Pixel coordinate grounding data —
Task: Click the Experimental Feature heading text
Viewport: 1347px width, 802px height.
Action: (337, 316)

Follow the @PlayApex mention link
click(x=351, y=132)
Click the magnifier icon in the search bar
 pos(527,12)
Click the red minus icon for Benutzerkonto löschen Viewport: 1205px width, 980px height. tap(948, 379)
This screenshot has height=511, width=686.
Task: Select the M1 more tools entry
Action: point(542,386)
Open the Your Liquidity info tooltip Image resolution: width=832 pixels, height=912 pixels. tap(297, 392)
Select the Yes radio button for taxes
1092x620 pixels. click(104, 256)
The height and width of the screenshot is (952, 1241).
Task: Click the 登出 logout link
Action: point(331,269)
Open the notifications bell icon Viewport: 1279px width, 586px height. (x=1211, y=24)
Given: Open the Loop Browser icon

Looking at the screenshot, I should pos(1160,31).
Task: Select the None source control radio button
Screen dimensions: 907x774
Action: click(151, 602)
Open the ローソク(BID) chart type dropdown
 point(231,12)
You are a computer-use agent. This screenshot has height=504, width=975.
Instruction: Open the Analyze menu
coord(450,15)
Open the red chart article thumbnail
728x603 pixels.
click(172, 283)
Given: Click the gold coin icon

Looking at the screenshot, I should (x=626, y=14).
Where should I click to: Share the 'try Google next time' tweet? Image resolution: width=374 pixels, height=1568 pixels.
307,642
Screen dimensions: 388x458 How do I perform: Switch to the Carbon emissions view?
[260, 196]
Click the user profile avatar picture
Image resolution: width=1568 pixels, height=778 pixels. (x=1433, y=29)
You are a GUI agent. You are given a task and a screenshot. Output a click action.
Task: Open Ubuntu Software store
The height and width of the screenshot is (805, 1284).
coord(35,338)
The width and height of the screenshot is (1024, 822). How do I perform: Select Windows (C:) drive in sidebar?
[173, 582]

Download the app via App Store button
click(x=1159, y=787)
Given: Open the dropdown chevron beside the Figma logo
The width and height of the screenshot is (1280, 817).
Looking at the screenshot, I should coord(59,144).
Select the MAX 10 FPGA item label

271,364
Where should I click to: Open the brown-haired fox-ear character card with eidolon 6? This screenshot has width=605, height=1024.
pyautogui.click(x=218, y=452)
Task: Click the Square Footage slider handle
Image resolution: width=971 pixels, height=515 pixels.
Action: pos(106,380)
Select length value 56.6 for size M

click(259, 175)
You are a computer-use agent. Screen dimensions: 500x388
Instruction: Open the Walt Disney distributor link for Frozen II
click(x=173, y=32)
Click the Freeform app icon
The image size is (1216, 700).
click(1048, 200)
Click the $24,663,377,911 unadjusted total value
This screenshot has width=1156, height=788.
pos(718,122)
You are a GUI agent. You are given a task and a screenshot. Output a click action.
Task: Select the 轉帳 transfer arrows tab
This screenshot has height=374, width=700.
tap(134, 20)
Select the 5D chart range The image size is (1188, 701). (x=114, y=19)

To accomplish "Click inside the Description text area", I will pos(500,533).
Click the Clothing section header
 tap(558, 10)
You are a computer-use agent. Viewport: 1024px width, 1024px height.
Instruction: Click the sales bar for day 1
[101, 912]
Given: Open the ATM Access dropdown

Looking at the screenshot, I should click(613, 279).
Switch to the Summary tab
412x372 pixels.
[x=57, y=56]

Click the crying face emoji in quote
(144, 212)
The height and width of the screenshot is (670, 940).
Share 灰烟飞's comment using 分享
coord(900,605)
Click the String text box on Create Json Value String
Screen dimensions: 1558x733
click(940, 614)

PROBLEM REQUIREMENTS —
All lines of the entries containing the string "agent" must be shown in full.

OUTPUT —
You are a computer-use agent. This screenshot has height=504, width=975.
You are a GUI agent. You are given a task and a screenshot. Output a click action.
You are a computer-use agent. Screen dimensions: 500x388
You are a GUI agent. You are given a task and a screenshot. Output a click action.
You are a computer-use agent. Viewport: 1024px width, 1024px height.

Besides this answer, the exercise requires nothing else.